[Records drawn from a dataset]
====
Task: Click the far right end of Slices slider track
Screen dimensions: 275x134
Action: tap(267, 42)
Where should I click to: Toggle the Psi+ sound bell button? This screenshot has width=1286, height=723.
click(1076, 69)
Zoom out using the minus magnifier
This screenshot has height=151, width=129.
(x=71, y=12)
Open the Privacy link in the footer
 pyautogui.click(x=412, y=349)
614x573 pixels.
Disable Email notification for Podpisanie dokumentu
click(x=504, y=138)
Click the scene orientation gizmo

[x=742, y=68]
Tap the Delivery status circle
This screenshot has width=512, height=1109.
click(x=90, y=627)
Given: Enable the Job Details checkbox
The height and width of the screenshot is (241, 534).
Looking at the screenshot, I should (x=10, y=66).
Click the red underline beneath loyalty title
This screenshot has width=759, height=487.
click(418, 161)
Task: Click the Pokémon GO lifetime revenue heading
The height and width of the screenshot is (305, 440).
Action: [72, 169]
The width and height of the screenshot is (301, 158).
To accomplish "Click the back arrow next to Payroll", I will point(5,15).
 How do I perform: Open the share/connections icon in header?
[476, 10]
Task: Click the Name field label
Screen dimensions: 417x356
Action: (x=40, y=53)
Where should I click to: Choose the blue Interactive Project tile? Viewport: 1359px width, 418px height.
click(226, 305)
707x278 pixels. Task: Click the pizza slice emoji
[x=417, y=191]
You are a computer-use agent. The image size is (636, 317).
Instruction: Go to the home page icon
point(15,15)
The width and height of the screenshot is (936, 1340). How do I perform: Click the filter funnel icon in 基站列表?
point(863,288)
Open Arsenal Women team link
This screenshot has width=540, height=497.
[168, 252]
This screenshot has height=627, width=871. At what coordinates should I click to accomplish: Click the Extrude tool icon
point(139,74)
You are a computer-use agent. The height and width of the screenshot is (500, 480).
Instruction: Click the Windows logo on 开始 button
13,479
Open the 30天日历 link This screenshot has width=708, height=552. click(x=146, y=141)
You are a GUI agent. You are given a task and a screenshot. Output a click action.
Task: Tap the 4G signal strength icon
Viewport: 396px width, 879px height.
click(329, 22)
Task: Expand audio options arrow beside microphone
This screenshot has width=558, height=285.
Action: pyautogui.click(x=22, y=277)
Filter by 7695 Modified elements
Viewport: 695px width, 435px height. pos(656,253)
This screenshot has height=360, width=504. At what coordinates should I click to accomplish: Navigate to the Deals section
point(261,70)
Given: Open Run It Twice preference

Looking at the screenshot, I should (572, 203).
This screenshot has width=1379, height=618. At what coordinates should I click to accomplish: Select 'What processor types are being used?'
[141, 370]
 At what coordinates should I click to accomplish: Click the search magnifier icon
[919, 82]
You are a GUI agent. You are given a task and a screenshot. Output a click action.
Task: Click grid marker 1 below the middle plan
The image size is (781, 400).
====
■ **EXERCISE**
Would you return, unchanged, the lines from the one containing "Viewport: 396px width, 879px height." through the end of the entries?

■ **RESPONSE BELOW**
Viewport: 396px width, 879px height.
click(329, 22)
Task: Expand audio options arrow beside microphone
This screenshot has width=558, height=285.
Action: pyautogui.click(x=22, y=277)
Filter by 7695 Modified elements
Viewport: 695px width, 435px height. pos(656,253)
This screenshot has height=360, width=504. At what coordinates should I click to accomplish: Navigate to the Deals section
point(261,70)
Given: Open Run It Twice preference

Looking at the screenshot, I should (572, 203).
This screenshot has width=1379, height=618. At what coordinates should I click to accomplish: Select 'What processor types are being used?'
[141, 370]
 At what coordinates should I click to accomplish: Click the search magnifier icon
[919, 82]
You are a GUI agent. You are given a task and a screenshot. Output a click action.
Task: Click grid marker 1 below the middle plan
The image size is (781, 400).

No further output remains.